→ ACTIVITY 1
From the colchicine abstract, list the tools it names for assessing heterogeneity and potential bias.
→ ACTIVITY 2
Copy the part of the colchicine abstract from "Comprehensive Stroke Center" up to and including "Bias 2.0 scale.".

→ TEXT PROVIDED
Magnitude of effect of low dose colchicine, a newly food and drug administration approved treatment for stroke prevention.

J Stroke Cerebrovasc Dis

Comprehensive Stroke Center and Department of Neurology, Ronald Reagan - UCLA Medical Center, Los Angeles, CA USA. Electronic address:

Published: December 2024

Background: As the Food and Drug Administration in June 2023 approved low dose colchicine for primary prevention of stroke and other cardiovascular events, an updated meta-analysis of stroke outcomes in randomized trials would help inform clinical practice.**** METHODS: Systematic, study-level meta-analysis of randomized clinical trials of long-term colchicine in patients with established atherosclerotic cardiovascular disease (ASCVD, preponderantly primary prevention for stroke) or following non-cardioembolic ischemic stroke/transient ischemic attack (secondary prevention). Heterogeneity was assessed with the I statistic and Cochrane's Q and potential bias assessed with the Risk of Bias 2.0 scale.

→ COLLECTED MATERIAL
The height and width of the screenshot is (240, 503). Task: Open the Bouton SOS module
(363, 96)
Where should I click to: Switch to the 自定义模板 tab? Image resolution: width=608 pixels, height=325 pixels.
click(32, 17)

→ YOUR RESPONSE 1
- I statistic
- Cochrane's Q
- Risk of Bias 2.0 scale

→ YOUR RESPONSE 2
Comprehensive Stroke Center and Department of Neurology, Ronald Reagan - UCLA Medical Center, Los Angeles, CA USA. Electronic address:

Published: December 2024

Background: As the Food and Drug Administration in June 2023 approved low dose colchicine for primary prevention of stroke and other cardiovascular events, an updated meta-analysis of stroke outcomes in randomized trials would help inform clinical practice.**** METHODS: Systematic, study-level meta-analysis of randomized clinical trials of long-term colchicine in patients with established atherosclerotic cardiovascular disease (ASCVD, preponderantly primary prevention for stroke) or following non-cardioembolic ischemic stroke/transient ischemic attack (secondary prevention). Heterogeneity was assessed with the I statistic and Cochrane's Q and potential bias assessed with the Risk of Bias 2.0 scale.